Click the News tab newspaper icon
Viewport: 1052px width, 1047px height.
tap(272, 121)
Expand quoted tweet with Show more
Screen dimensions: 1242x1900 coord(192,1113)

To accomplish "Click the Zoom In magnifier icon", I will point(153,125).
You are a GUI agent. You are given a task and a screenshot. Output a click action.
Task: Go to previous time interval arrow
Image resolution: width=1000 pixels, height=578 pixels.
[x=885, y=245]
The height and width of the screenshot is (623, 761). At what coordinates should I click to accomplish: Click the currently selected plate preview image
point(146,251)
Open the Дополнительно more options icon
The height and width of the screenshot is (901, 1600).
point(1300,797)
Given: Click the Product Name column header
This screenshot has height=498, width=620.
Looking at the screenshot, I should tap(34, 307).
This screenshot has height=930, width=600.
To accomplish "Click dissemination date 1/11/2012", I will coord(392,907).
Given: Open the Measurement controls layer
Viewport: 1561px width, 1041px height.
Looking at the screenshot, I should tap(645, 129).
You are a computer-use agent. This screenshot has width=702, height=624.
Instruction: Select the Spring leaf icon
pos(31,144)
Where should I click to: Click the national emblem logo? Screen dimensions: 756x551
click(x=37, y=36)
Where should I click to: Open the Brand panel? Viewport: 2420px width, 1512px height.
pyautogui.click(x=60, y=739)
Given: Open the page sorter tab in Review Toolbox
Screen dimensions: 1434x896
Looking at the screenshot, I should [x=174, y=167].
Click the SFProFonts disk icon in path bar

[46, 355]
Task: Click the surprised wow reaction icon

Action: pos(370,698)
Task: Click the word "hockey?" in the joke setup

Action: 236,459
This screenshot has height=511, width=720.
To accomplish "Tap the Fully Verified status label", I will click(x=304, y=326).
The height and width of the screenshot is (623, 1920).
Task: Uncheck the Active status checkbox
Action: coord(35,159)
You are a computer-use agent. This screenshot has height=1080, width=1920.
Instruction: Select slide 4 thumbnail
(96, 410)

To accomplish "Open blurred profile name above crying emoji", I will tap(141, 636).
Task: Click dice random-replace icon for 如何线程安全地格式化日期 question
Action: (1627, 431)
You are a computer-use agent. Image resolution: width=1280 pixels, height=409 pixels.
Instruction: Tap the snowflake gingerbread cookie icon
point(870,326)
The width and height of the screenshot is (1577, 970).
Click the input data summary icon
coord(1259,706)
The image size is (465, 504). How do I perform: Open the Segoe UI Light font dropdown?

(Exercise requirements): Collect each line of the rows above that contains the word "computer" and copy it out whole. Matches must have the same case.

(Worked answer):
You are a computer-use agent. This screenshot has width=702, height=624.
You are a computer-use agent. This screenshot has height=1080, width=1920.
You are a computer-use agent. Image resolution: width=1280 pixels, height=409 pixels.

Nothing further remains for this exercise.